Wednesday, November 09, 2005
New name flap for Microsoft -- but this time its legal right is clear
Microsoft Corp. has a new name for its anti-spyware program, and unlike some of its choices for other products, there's no question this time about whether it has the right to use the moniker.
But the software developer who signed over that right isn't happy about the way Microsoft secured it.
Late last week, the company announced that it would begin using the name "Windows Defender" for the anti-spyware program that it plans to offer as part of its flagship PC operating system.
That was a surprise to Adam Lyttle, a 22-year-old developer from Adelaide, Australia, who developed a program of the same name for preventing online sites from making unwanted changes in a computer's settings.
He said he didn't know Microsoft planned to use the name when one of its law firms contacted him last month to inform him that he was infringing on the Windows trademark. The message from the Seed Intellectual Property Law Group asked him to agree to stop using the Windows Defender name.
Lyttle wasn't inclined to get into a legal tussle with the software giant and its army of lawyers. For one thing, he had stopped working on his Windows Defender program nearly a year before that point.
He was puzzled by one element of the agreement, which gives to Microsoft all rights to the Windows Defender name. However, after consulting with a friend in law school, he decided to just sign it and move on.
Lyttle received no money under the agreement, and he said in an interview Monday that he would have given the name to Microsoft just the same had he known the company wanted to use it. But he said he would have preferred the company to have been more straightforward.

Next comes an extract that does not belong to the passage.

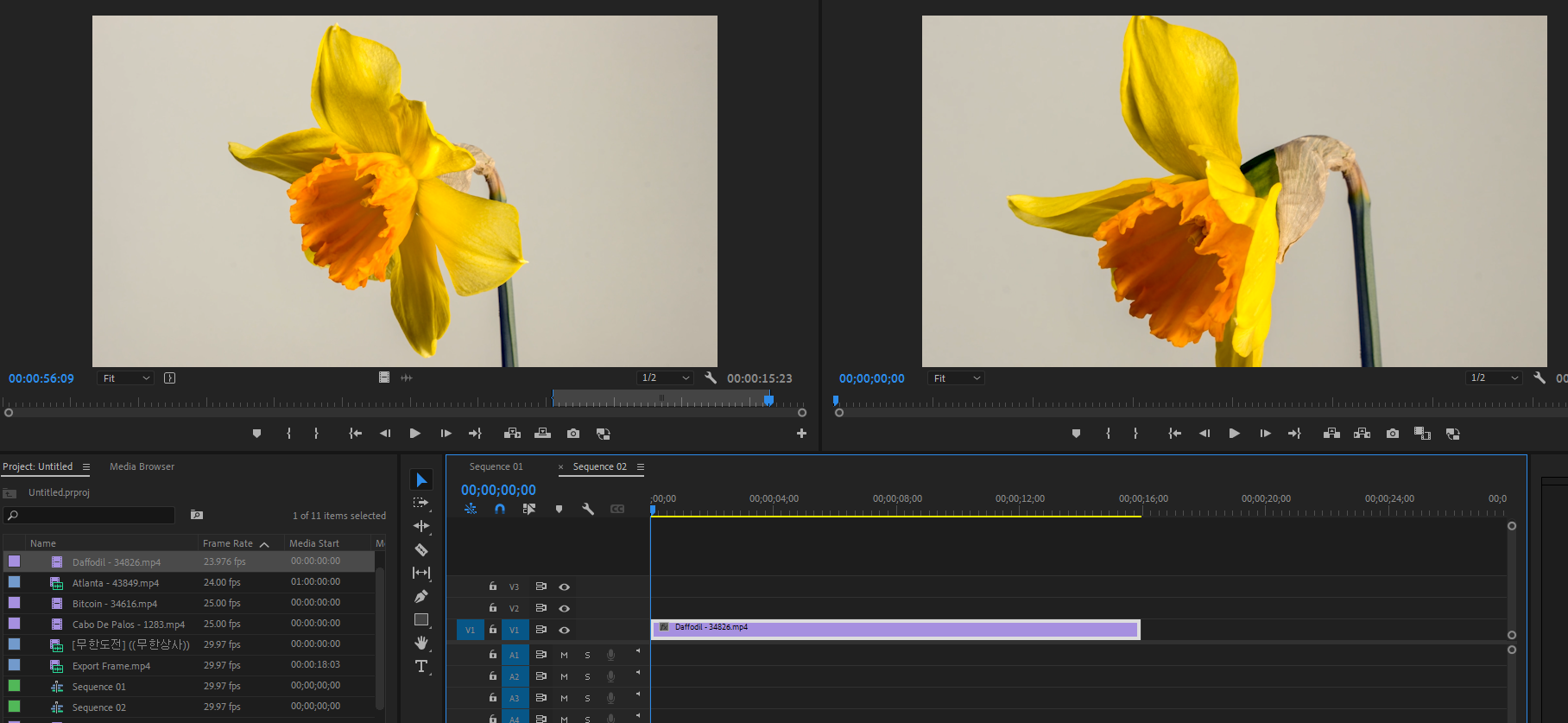Select the Ripple Edit tool
This screenshot has height=723, width=1568.
[421, 526]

"They made it seem like it was just a trademark infringement," Lyttle said, explaining that he was "shocked" to learn, less than two weeks after returning the signed agreement, that Microsoft plans to use the Windows Defender name.
Microsoft says it sees the situation from a different perspective.
Company spokesman Jack Evans said Microsoft had been considering Windows Defender among several possible names for the product, formerly known as Windows AntiSpyware. In the course of investigating the proposed names, he said, Microsoft discovered the Windows Defender program.
That was when the law firm contacted Lyttle on Microsoft's behalf, Evans said. Under trademark law, companies need to pursue cases of trademark infringement as part of the process of ensuring that their marks are protected.
"It's a pretty normal procedure in terms of how we enforce our trademarks," Evans said. "In the course of enforcing that trademark ... we asked him to agree to waive any rights he had to the name, which he did."
Why didn't the company tell Lyttle that it was considering the name for its own product? "We just don't disclose our business plans to third parties before we announce new products," Evans said.
If Lyttle had asked whether Microsoft planned to use the name, the law firm would have been obligated to refrain from deceiving him, said intellectual-property lawyer Thomas Hoffmann, a lawyer with DLA Piper Rudnick Gray Cary in Seattle. Otherwise, Microsoft and its lawyers were under no legal or ethical obligation to volunteer the information.
In fact, Hoffmann said, it's common for companies not to disclose that type of information in such cases. Lyttle says he wouldn't have tried to negotiate payment, but not everyone is so inclined, Hoffmann said.
"Once you're a well-known company like Microsoft, everyone thinks they've found the pot of gold at the end of the rainbow," Hoffmann said.
What's more, he said, Microsoft appears to have had a legitimate complaint of trademark infringement, based on Lyttle's use of Windows in his product name.
Earlier this year, a Michigan company called Edict Inc., which offers a blogging service called Spaces, cried foul when Microsoft chose the name MSN Spaces for its blogging service. The company's owner couldn't be reached for comment Monday afternoon. Edict continues to use the Spaces name.
In August, Microsoft settled a trademark infringement suit filed by Artemis Solutions Group of Whidbey Island, which retained rights to the disputed name, BioCert. Microsoft has stopped using the name for one of its research projects.
Redmond startup Vista.com raised similar questions when Microsoft announced plans to call the next version of its operating system Windows Vista. Microsoft defended the choice by saying the combination of "Windows" and "Vista" would avoid confusion.
Lyttle, whose Adamant Solutions develops Web sites and software programs, said he doesn't plan to pursue the matter any further.
He said it's actually good, in some ways, to see the name of his discontinued product put to use by Microsoft in such a prominent way.
He is working on a number of other programs -- and he gives assurances that none of their names include the word Windows.